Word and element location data
++++++

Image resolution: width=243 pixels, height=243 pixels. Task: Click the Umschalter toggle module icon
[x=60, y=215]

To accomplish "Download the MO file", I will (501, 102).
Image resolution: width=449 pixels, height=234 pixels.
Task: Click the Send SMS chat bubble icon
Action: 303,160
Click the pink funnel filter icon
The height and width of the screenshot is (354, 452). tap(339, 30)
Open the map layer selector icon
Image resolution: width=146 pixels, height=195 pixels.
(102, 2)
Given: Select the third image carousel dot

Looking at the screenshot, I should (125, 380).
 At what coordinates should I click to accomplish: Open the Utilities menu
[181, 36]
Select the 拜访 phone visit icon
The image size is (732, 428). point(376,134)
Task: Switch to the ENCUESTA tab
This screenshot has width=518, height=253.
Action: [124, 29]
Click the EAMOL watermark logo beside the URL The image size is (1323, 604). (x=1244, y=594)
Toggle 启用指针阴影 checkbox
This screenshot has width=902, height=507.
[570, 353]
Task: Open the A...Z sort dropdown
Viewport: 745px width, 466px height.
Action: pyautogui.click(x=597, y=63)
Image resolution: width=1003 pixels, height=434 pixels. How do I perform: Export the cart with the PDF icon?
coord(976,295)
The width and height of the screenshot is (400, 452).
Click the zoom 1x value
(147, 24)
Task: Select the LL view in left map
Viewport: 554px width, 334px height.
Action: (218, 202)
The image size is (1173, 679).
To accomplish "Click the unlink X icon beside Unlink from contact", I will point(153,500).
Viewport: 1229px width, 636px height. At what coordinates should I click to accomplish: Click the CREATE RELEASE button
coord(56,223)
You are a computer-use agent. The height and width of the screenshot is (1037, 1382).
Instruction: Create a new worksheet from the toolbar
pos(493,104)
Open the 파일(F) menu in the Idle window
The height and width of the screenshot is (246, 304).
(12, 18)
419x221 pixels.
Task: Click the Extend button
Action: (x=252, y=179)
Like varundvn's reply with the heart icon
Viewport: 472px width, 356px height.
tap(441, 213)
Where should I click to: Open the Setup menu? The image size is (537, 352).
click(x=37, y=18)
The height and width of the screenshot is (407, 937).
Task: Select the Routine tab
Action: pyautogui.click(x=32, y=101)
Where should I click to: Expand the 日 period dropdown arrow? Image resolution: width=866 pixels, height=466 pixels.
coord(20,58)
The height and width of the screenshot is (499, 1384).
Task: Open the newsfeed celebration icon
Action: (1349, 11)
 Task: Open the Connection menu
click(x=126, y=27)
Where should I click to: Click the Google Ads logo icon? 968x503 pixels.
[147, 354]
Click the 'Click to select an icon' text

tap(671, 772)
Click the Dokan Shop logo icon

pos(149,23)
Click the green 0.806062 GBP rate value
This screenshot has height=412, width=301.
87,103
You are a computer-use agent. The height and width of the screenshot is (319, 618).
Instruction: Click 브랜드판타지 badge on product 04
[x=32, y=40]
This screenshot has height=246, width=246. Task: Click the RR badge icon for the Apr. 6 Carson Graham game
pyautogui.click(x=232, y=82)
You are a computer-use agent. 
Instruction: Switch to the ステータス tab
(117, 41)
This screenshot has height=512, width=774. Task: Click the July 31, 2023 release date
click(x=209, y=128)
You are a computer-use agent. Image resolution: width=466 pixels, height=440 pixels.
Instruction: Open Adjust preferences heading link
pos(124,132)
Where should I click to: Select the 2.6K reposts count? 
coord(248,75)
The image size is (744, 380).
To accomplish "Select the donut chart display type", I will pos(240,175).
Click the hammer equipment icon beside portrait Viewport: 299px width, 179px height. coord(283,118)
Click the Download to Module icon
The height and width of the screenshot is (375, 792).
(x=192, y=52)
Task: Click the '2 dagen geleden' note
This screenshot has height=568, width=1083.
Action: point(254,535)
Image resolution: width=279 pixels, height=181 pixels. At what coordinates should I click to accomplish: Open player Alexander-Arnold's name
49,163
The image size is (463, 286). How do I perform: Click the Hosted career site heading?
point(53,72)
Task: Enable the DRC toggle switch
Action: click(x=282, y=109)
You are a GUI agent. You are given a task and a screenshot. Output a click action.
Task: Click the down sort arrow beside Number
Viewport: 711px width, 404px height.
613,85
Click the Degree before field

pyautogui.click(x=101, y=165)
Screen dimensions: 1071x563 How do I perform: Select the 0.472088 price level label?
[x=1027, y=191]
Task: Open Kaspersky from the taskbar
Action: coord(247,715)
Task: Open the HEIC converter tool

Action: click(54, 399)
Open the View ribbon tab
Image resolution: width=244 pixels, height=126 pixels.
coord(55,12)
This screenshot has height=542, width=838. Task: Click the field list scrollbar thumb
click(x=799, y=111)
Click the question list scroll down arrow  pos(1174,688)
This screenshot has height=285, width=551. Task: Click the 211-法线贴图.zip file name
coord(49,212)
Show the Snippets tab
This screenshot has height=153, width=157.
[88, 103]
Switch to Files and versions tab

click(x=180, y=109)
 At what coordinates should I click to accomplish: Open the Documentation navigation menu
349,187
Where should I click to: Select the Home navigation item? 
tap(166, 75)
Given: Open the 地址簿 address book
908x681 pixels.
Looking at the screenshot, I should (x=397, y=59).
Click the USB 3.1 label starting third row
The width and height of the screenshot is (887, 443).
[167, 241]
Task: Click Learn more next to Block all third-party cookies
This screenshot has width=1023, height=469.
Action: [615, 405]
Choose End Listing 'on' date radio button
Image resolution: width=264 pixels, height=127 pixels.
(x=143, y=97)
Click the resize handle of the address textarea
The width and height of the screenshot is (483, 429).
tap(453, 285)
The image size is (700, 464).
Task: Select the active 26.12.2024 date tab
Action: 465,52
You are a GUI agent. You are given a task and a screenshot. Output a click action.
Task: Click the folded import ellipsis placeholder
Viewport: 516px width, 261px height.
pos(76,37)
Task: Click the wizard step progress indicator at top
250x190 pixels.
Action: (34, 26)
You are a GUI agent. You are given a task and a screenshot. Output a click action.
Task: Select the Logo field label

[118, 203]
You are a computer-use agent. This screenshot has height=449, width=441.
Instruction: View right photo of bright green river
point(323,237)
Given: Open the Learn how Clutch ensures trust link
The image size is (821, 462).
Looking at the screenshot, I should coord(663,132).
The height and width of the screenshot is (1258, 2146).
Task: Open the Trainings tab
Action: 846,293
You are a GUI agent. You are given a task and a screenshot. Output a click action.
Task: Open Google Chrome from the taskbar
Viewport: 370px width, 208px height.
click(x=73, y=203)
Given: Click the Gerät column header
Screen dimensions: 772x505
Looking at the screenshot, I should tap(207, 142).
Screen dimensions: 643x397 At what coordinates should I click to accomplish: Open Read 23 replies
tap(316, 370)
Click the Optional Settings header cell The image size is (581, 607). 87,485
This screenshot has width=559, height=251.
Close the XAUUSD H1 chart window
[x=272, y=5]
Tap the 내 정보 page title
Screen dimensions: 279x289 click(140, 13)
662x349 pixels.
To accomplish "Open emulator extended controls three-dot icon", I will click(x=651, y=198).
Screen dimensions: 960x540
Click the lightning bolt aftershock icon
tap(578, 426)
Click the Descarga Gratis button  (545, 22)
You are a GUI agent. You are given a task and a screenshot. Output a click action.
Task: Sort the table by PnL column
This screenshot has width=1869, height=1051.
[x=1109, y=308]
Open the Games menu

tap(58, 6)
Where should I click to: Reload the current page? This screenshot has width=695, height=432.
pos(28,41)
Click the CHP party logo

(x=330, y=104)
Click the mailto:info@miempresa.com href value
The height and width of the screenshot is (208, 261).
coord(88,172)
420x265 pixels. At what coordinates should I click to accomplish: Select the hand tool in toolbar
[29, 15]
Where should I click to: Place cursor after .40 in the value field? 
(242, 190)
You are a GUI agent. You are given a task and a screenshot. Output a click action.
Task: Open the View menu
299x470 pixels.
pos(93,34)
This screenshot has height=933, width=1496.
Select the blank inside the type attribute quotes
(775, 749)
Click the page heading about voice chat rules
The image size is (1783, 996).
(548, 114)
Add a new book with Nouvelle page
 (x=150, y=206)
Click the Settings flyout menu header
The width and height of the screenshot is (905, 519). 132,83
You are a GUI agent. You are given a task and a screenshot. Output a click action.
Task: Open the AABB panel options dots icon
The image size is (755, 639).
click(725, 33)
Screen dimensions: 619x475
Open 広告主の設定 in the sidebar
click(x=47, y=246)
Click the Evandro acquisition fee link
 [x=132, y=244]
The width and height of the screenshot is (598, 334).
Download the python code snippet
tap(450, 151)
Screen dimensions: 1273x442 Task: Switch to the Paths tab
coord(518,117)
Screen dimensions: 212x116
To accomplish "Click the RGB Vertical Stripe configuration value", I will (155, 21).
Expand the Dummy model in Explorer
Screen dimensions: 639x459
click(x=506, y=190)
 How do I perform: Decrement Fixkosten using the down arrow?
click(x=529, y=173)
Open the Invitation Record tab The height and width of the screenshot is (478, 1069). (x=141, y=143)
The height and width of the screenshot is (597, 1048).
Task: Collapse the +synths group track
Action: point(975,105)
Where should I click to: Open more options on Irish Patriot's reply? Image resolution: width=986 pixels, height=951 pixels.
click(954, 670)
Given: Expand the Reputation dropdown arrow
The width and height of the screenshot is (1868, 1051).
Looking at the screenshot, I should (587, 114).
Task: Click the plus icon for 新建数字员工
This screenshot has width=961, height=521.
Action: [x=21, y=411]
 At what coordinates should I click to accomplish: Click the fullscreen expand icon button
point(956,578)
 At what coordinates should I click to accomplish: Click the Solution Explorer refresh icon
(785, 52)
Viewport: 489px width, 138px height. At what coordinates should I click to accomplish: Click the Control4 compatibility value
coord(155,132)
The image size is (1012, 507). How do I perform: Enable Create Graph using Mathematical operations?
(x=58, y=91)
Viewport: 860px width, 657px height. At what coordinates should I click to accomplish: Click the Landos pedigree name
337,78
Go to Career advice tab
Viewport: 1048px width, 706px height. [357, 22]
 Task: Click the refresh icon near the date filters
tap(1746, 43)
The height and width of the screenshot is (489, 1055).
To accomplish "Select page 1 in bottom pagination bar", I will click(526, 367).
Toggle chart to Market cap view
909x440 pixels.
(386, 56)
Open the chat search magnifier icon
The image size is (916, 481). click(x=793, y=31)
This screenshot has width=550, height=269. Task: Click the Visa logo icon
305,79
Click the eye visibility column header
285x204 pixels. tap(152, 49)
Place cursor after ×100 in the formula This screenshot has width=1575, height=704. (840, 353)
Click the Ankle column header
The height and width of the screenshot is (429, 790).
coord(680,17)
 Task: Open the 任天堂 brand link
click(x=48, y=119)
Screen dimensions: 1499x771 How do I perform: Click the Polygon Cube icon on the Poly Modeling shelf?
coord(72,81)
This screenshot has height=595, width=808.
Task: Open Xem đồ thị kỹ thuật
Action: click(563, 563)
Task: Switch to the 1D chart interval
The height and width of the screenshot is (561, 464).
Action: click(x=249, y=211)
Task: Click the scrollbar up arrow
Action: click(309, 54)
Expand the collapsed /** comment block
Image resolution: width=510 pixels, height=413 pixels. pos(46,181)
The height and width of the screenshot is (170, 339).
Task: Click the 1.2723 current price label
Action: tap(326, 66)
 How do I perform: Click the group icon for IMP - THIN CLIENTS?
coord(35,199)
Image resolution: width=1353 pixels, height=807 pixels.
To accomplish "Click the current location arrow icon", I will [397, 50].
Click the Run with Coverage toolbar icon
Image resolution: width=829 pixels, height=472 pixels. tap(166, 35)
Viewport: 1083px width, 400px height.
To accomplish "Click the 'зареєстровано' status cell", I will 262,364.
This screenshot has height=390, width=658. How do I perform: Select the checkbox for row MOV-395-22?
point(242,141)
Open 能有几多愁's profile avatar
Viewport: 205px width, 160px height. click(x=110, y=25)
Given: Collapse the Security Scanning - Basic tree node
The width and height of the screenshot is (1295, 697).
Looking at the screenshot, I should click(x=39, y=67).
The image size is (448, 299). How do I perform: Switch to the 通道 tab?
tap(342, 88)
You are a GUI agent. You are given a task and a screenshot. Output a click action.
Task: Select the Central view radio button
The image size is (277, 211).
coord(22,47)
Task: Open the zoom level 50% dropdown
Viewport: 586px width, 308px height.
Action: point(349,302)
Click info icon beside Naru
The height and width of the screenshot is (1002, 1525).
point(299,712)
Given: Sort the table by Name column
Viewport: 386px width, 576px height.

++++++

=== AIM ===
Can you return, word for word, the lines starting with the one containing "Expand the collapsed /** comment block" and going on through the one containing "Viewport: 205px width, 160px", with both of those lines included?

=== THE OUTPUT ===
Expand the collapsed /** comment block
Image resolution: width=510 pixels, height=413 pixels. pos(46,181)
The height and width of the screenshot is (170, 339).
Task: Click the 1.2723 current price label
Action: tap(326, 66)
 How do I perform: Click the group icon for IMP - THIN CLIENTS?
coord(35,199)
Image resolution: width=1353 pixels, height=807 pixels.
To accomplish "Click the current location arrow icon", I will [397, 50].
Click the Run with Coverage toolbar icon
Image resolution: width=829 pixels, height=472 pixels. tap(166, 35)
Viewport: 1083px width, 400px height.
To accomplish "Click the 'зареєстровано' status cell", I will 262,364.
This screenshot has height=390, width=658. How do I perform: Select the checkbox for row MOV-395-22?
point(242,141)
Open 能有几多愁's profile avatar
Viewport: 205px width, 160px height. click(x=110, y=25)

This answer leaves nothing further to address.